Our chi-square tests (Table 2) indicate that blacks or non-whites or people with low SES more likely lived in LUST host areas than in non-host areas. For instance, among people living in the host area, 29.86% were black and 14.36% were living in poverty, which was higher than the percentages among people living in the non-host areas (23.87% and 10.44%, respectively). All of the results were significant at the multiple-testing adjusted significance level 0.0038 except for blacks with less than a high school education and income variables (p = 0.016, 0.65, and 0.16, respectively).
Table 2.
Comparing Sociodemographic Disparity between Host and Non-Host Census Tracts for Leaking Underground Storage Tanks (LUSTs) Based on Chi-Square Tests in South Carolina
| Sociodemographics | Host | Non-Host | Ratio of Host and Non-host | P-value |
|---|---|---|---|---|
| Percent (%) | ||||
| Black | 29.86 | 23.87 | 1.25 | < 0.0001 |
| Non-White | 33.06 | 28.40 | 1.16 | < 0.0001 |
| White | 66.94 | 71.60 | 0.94 | < 0.0001 |
| Poverty | 14.36 | 10.44 | 1.38 | < 0.0001 |
| Homeowner | 72.80 | 63.64 | 1.14 | < 0.0001 |
| Less than HS Education | 24.06 | 18.50 | 1.30 | < 0.0001 |
| Homes Built Pre-1950 | 10.98 | 12.31 | 0.89 | < 0.0001 |
| Unemployment | 3.68 | 2.98 | 1.24 | < 0.0001 |
| Poverty and Black | 26.50 | 20.48 | 1.29 | < 0.0001 |
| Poverty and White | 8.70 | 6.96 | 1.25 | < 0.0001 |
| Less than HS Education and Black | 7.60 | 7.31 | 1.04 | 0.0165 |
| Less than HS Education and White | 7.11 | 6.06 | 1.17 | < 0.0001 |
| Mean (SD) | ||||
| Per capita income | 18,496.40 (7,183.70) | 19,064.70 (9,792.70) | 0.97 | 0.6533 |
| Median HH income | 36,489.60 (13,872.70) | 39,783.20 (18,089.10) | 0.92 | 0.1622 |
Note: The percentages were calculated with respect to the host or non-host population sizes. HS = High school; HH = Household.
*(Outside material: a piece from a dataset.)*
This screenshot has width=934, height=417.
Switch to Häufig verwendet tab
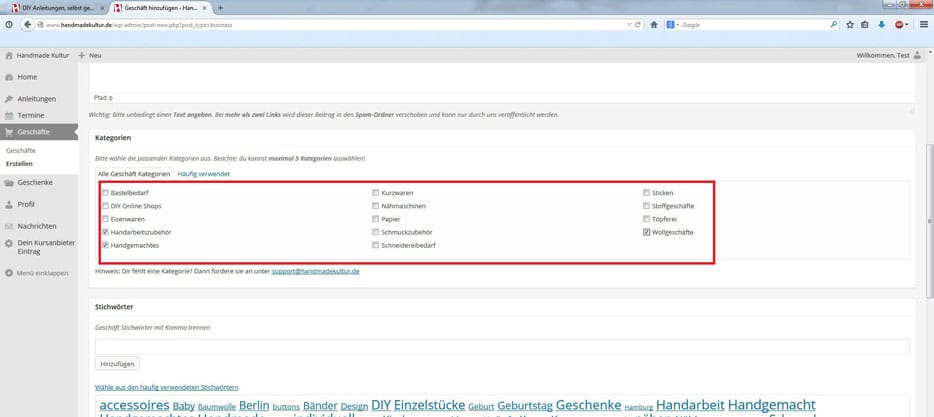pos(203,174)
We further evaluated the distribution patterns of race/ethnicity and SES factors across different buffers (in mi only). It was found that all ratios of host versus non-host were significantly different from 1, except in the black population having less than a high school education, per-capita income, and median household income (Table 3).
Table 3.
Leaking Underground Storage Tank (LUST) Host versus Non-Host Ratios for Sociodemographic Variables in Different Buffers in South Carolina
| Sociodemographics | Host Percentage (%)a | 0.5 Mile Ratio (p-value)b | 1.0 Mile Ratio (p-value)b | 5.0 Miles Ratio (p-value)b |
|---|---|---|---|---|
| % Black | 29.86 | 1.22 (< 0.0001) | 1.27 (< 0.0001) | 1.25 (< 0.0001) |
| % Non-White | 33.06 | 1.14 (< 0.0001) | 1.17 (< 0.0001) | 1.16 (< 0.0001) |
| % White | 66.94 | 0.94 (< 0.0001) | 0.93 (< 0.0001) | 0.94 (< 0.0001) |
| % Poverty | 14.36 | 1.38 (< 0.0001) | 1.41 (< 0.0001) | 1.38 (< 0.0001) |
| % Owned home | 72.80 | 1.17 (< 0.0001) | 1.17 (< 0.0001) | 1.14 (< 0.0001) |
| % Less than HS Education | 24.06 | 1.37 (< 0.0001) | 1.39 (< 0.0001) | 1.30 (< 0.0001) |
| % Homes Built Pre-1950 | 10.98 | 0.91 (< 0.0001) | 0.94 (< 0.0001) | 0.89 (< 0.0001) |
| % Unemployed | 3.68 | 1.19 (< 0.0001) | 1.25 (< 0.0001) | 1.24 (< 0.0001) |
| % Poverty and Black | 26.50 | 1.29 (< 0.0001) | 1.31 (< 0.0001) | 1.29 (< 0.0001) |
| % Poverty and White | 8.70 | 1.29 (< 0.0001) | 1.29 (< 0.0001) | 1.25 (< 0.0001) |
| % Less than HS Education and Black | 7.60 | 0.98 (0.35) | 1.05 (0.0048) | 1.04 (0.017) |
| % Less than HS Education and White | 7.11 | 1.29 (< 0.0001) | 1.27 (< 0.0001) | 1.17 (< 0.0001) |
| Mean (SD) | ||||
| Per Capita Income | 18,496.40 | 0.94 (0.43) | 0.95 (0.50) | 0.97 (0.65) |
| Median HH Income | 36,489.60 | 0.90 (0.16) | 0.90 (0.11) | 0.92 (0.16) |
HS = High school; HH = Household.
Note: The percentages are with respect to the count 4,012,012.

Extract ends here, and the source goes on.